§ WORKING DATA
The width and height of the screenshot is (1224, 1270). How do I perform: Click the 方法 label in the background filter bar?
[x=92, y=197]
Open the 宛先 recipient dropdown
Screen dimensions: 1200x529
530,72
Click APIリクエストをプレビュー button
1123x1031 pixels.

§ ASSIGNMENT
What do the records say? Quote them all exactly.

§ EXERCISE RESULT
The width and height of the screenshot is (1224, 1270). How do I perform: Click the 方法 label in the background filter bar?
[x=92, y=197]
Open the 宛先 recipient dropdown
Screen dimensions: 1200x529
530,72
Click APIリクエストをプレビュー button
1123x1031 pixels.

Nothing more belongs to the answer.